Sunday Star-Times

Why I chose Australia over NZ

- Kate Shuttlewor­th

Buying a home is a privilege. Buying a home as a migrant on Australian soil is even more so, particular­ly when that land was stolen and never ceded by indigenous peoples.

It’s a privilege I never thought I’d have.

I grew up in a working class family; my parents bought their first house in Nelson when they were 23. It was an ex-state house, and cost just under $30,000.

My parents both had fulltime work before I was born – as a fitter and turner and a nurse.

At 21, I was saddled with student debt and didn’t quite know what I was going to do for work, having dropped out of law. I was unsure how my BA majoring in English would lead to a ‘‘proper job’’.

I’d spent years protesting on the steps of the library building at the University of Canterbury. Once even chanting at the then-visiting Minister of Education Trevor Mallard.

During my first year of study, the Clark-led Labour Government was still charging us interest on our loans as we studied. Student debt skyrockete­d.

I lived in fear about my future and how I’d ever be able to afford anything.

I was firm in the belief that I’d never be able to pay off my student debt, and I was angry that I’d likely be footing the bill for the retirement of my parent’s generation. I wish I’d thought of the term ‘‘OK boomer’’ at the time.

There was little sympathy from my parents over the debt, and interest on it grew while I spent years travelling and working overseas.

Tired of the mounting interest, I came home to New Zealand for a year determined to get rid of it, so I could live more freely overseas.
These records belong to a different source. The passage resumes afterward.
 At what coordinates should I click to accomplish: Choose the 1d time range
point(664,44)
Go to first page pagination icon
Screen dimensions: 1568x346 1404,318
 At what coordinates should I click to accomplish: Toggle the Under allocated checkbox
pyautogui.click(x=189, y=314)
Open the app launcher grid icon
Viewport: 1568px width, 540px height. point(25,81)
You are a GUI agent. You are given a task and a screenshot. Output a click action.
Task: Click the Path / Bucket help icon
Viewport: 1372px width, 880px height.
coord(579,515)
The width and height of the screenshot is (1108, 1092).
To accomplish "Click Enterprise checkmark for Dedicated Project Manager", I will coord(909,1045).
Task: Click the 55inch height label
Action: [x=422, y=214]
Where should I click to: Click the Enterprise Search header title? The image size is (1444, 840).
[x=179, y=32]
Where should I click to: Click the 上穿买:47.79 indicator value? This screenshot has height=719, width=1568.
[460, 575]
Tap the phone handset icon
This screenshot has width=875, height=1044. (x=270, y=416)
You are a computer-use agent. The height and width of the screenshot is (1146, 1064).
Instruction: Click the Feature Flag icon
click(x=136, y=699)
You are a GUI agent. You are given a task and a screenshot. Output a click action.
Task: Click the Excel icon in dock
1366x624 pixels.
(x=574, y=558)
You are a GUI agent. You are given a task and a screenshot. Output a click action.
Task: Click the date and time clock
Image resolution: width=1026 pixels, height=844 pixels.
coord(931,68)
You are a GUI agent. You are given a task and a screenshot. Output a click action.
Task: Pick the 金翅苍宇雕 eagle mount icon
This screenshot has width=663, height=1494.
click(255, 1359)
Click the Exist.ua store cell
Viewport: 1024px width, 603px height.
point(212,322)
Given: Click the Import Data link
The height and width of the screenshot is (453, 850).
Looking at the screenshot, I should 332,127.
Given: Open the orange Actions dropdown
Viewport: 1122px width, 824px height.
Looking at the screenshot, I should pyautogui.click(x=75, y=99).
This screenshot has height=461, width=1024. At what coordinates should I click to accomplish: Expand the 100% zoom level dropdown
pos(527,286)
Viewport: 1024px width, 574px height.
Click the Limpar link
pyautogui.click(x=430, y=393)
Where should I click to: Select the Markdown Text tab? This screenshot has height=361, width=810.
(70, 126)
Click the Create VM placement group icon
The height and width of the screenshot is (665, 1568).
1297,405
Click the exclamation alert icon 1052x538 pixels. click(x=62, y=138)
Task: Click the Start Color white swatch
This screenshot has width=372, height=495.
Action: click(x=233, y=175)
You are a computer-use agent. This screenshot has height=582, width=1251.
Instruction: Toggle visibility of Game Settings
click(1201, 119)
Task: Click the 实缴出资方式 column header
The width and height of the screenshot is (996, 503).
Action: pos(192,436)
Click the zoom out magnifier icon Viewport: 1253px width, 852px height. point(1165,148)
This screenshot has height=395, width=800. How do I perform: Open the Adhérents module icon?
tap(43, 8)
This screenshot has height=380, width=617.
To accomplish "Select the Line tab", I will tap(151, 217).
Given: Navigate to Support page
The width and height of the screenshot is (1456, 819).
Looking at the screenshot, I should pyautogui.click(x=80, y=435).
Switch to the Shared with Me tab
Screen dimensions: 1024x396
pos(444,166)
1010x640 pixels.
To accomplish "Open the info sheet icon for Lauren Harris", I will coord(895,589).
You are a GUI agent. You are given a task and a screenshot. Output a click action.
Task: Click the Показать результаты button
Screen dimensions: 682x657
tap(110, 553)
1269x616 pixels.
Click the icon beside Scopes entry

I knuckled down and paid my student debt off within that year.

Now in my late 30s, I could be accused of being a traitor, by choosing Australia as home. It was a decision I thought long and hard about.

After spending a lot of my adult life working and living overseas, mostly in Europe and the Middle East, I’d tried to feel at home again in New Zealand in my mid 30s and I’d only lasted a year.

I loved being near my family and the landscape is still incredible, but I couldn’t connect in the same way I had.

I missed the Middle East and Europe, where I could walk down the streets and hear Arabic being spoken.

When I got to Melbourne in 2018, I realised I’d found the first place in 37 years that I’d wanted to properly put down roots. I walked down the Coburg end of Sydney Rd in Melbourne and heard Arabic again. Just one neighbourh­ood across, I heard exclusivel­y Italian being spoken.

It was that type of diversity I wanted in a city.

I was earning at least $20,000 more than I would have been in New Zealand, and after a year of living frugally I had amassed a small deposit and was able to get on the property ladder.

My place is a small twobedroom apartment in the inner-north Melbourne suburb of Brunswick, and it cost approximat­ely 17 times what my parents paid for their first home back in 1981.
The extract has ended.